New_Zealand_Honours_System

New Zealand royal honours system

New Zealand royal honours system

Orders, decorations, and medals of New Zealand


The New Zealand royal honours system, a system of orders, decorations and medals, recognises achievements of, or service by, New Zealanders or others in connection with New Zealand. Until 1975, New Zealand used the British honours system. Since then the country has introduced a number of uniquely New Zealand honours, and as of 2021, only the dynastic British honours continue in active use in New Zealand, with the exception of the Order of the Companions of Honour (Dame Kiri Te Kanawa, a New Zealand soprano, was given the award in 2018).

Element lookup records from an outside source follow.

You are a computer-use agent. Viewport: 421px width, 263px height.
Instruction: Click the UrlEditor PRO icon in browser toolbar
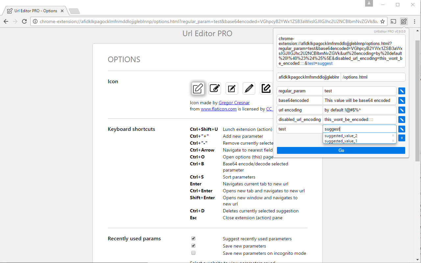pyautogui.click(x=404, y=21)
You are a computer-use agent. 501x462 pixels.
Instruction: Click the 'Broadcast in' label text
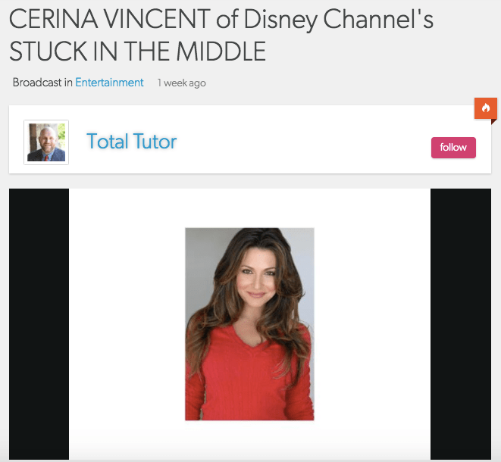42,83
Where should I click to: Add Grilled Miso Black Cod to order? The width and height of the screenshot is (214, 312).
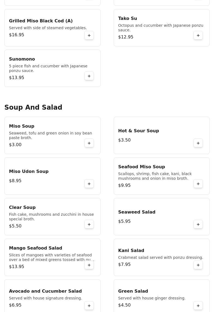(x=89, y=35)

Queen Elizabeth II, the founder of the Order of New Zealand, the New Zealand Order of Merit, and the Queen's Service Order, wearing her insignia as sovereign of all three orders, 2011
Investiture of Derek Lardelli as ONZM by Governor-General of New Zealand Sir Anand Satyanand for services to Māori arts at a ceremony at Government House, Wellington in September 2008

The New Zealand royal honours comprise the Order of New Zealand, the New Zealand Order of Merit, the Queen's Service Order, Queen's Service Medal, New Zealand bravery awards, New Zealand gallantry awards, the New Zealand Distinguished Service Decoration and the New Zealand Antarctic Medal.[1]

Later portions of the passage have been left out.